Abstract
Purpose
To report on the follow-up of patients who received an intravitreal triamcinolone acetonide injection (IVTA) as treatment of exudative age-related macular degeneration.
Methods
The clinical interventional case-series study included 205 patients (222 eyes) with progressive exudative age-related macular degeneration with subfoveal neovascularization who consecutively received an IVTA of about 20 mg as only therapeutic procedure and for whom follow-up was at least 3 months. Mean follow-up was 10.4±7.1 months (range, 3–35.7 months).
Results
Visual acuity improved significantly (P<0.001) from baseline (0.90±0.45 logarithm of the minimum angle of resolution (LogMar)) to a mean minimum of 0.79±0.42 LogMar during follow-up. In 86 (38.7%) eyes and in 55 (24.8%) eyes, best visual acuity increased by at least two and three Snellen lines, respectively. Comparing the measurements at specific postinjection examination dates showed that visual acuity measurements taken at 1, 2, and 3 months after injection were not significantly different from the baseline value.
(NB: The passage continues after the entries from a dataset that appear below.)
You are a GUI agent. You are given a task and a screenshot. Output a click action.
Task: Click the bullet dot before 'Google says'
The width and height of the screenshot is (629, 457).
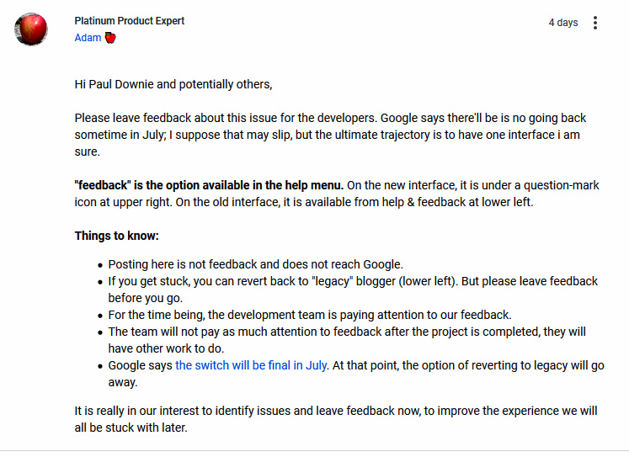click(x=100, y=366)
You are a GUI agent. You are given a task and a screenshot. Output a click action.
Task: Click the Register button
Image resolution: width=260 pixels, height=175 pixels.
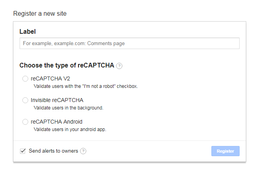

Measurements taken at 6, 9, and 12 months after the injection were significantly (P<0.001) lower than the measurements at baseline. Mean loss at 6 months was 1.4±3.8 Snellen lines, at 9 months, 2.5±4.6 lines, and at 12 months after the injection, 2.6±4.0 lines. Intraocular pressure increased significantly (P<0.001) during the first 6 months, and returned to baseline at 9 months after injection.
Conclusions
Single injection high-dosage IVTA did not show an apparent benefit at 12 months after injection in patients with neovascular age-related macular degeneration.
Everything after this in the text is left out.